[DATA FOR THIS TASK — start]

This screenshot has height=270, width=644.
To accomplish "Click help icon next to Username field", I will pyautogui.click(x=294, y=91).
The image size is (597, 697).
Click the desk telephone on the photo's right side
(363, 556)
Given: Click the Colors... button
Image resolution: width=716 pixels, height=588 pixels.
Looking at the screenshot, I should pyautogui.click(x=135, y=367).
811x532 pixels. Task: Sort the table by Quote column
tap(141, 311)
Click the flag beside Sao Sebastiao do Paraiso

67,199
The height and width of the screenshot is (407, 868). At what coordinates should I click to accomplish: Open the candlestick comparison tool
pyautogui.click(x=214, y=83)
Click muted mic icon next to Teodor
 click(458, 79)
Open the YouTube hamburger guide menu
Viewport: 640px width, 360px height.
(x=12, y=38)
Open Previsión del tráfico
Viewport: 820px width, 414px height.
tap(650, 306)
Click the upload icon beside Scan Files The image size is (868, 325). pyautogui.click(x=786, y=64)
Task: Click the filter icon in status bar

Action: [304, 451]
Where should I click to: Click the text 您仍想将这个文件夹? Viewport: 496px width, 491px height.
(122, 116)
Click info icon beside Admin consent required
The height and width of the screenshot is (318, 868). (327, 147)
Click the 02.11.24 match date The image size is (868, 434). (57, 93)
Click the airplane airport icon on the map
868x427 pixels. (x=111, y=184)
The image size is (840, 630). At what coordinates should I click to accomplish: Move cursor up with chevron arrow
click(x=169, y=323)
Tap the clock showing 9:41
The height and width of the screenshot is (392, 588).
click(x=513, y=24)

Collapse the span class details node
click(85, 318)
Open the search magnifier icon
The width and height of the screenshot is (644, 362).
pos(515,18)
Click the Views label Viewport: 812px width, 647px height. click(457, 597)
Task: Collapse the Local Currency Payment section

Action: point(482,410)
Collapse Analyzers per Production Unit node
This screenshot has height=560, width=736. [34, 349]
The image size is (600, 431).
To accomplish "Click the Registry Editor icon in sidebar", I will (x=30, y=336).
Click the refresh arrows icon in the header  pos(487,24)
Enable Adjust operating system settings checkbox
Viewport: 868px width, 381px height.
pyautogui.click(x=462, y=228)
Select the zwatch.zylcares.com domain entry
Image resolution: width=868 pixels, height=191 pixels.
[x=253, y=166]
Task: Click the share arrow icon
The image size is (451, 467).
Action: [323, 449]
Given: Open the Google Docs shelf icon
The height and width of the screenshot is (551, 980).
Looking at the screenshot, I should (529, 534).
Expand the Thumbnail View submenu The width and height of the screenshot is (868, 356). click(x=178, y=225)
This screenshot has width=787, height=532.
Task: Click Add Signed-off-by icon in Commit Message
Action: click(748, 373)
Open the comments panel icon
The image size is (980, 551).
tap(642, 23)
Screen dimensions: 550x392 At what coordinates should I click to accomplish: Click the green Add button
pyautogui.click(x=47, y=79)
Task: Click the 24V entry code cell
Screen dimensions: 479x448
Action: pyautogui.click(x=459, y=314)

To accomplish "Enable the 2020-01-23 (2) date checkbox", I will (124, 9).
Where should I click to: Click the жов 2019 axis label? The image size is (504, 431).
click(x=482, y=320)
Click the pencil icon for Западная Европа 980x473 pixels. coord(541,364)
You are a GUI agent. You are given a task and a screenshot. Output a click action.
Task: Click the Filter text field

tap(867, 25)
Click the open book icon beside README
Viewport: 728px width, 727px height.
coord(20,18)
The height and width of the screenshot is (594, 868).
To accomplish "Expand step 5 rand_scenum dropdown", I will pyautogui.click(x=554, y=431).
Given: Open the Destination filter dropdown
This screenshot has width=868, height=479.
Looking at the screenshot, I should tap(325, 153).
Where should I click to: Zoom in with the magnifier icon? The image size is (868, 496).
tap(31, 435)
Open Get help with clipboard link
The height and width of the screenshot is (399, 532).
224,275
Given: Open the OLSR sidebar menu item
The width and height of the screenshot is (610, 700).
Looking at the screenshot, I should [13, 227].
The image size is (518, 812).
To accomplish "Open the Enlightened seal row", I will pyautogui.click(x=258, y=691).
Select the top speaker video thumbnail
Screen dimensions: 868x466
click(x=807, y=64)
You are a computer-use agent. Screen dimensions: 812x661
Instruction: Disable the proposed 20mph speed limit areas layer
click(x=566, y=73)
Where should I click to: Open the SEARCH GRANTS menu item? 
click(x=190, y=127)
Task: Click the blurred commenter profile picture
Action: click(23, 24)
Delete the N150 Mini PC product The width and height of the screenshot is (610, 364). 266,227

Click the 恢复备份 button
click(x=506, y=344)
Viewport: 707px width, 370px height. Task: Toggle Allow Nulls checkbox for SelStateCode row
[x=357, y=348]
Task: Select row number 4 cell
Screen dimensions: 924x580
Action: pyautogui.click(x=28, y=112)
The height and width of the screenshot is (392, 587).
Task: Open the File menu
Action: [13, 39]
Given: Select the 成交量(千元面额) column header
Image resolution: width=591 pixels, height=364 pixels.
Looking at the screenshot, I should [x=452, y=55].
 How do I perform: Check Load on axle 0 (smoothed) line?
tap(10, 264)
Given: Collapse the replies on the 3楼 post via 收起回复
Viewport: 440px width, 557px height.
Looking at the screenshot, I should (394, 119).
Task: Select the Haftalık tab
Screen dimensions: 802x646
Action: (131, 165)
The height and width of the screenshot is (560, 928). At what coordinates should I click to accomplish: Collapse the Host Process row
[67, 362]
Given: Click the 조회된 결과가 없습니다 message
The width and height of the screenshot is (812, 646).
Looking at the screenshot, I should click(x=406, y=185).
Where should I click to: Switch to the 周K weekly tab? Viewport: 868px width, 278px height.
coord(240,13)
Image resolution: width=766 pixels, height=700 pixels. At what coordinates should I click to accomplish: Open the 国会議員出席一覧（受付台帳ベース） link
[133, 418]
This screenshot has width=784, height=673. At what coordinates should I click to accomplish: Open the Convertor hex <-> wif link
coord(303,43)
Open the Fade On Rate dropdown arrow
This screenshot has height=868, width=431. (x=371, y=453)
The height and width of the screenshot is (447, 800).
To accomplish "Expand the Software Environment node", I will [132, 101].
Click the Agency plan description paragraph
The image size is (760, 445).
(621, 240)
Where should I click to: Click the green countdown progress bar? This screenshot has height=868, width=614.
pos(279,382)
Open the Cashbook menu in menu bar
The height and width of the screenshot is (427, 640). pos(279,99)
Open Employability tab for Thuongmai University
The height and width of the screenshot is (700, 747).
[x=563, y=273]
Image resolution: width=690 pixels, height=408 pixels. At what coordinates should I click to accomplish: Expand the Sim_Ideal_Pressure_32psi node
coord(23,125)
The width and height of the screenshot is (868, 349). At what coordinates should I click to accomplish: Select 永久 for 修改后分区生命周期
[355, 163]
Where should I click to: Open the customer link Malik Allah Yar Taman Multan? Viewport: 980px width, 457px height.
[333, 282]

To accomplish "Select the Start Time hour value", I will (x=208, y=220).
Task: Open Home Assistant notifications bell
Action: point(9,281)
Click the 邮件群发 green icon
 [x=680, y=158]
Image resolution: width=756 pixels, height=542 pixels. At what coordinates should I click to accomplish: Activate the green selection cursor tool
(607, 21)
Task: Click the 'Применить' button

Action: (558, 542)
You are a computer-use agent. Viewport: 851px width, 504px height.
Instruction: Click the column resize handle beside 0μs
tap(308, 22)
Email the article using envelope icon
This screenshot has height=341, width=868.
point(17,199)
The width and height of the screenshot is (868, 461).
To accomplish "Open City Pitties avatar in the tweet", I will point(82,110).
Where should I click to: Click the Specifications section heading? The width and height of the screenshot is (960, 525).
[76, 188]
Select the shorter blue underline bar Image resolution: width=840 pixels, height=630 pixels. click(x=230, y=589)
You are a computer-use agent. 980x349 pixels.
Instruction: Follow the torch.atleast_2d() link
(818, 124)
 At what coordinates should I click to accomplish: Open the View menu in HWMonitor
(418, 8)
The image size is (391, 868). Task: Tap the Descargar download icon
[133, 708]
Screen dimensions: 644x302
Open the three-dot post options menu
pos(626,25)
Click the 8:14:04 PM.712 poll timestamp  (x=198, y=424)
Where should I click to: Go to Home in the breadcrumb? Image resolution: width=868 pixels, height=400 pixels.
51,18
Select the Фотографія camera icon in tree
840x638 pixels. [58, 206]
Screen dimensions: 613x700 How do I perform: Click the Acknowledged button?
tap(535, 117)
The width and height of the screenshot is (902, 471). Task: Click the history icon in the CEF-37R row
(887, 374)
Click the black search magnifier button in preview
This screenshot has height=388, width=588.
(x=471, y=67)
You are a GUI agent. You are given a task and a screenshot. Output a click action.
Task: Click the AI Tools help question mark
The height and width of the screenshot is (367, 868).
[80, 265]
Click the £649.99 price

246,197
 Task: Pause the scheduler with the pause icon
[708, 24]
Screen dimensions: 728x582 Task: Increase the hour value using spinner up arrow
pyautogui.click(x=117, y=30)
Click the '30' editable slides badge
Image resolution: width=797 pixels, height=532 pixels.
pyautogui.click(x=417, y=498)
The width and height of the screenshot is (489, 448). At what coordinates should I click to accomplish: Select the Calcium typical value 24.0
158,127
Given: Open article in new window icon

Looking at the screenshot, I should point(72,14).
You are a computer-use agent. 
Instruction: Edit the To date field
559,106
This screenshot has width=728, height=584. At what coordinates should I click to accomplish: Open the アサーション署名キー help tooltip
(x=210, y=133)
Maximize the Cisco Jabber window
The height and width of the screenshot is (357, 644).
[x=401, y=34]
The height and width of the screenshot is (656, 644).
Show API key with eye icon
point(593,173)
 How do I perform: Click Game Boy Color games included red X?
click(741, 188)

[DATA FOR THIS TASK — finish]

* **PROBLEM TO SOLVE**
From the material above, retype precisely the lines between the line holding "Open Get help with clipboard link" and the line holding "The image size is (518, 812).", inclusive, and nothing beyond them.

* **TASK OUTPUT**
Open Get help with clipboard link
The height and width of the screenshot is (399, 532).
224,275
Given: Open the OLSR sidebar menu item
The width and height of the screenshot is (610, 700).
Looking at the screenshot, I should [13, 227].
The image size is (518, 812).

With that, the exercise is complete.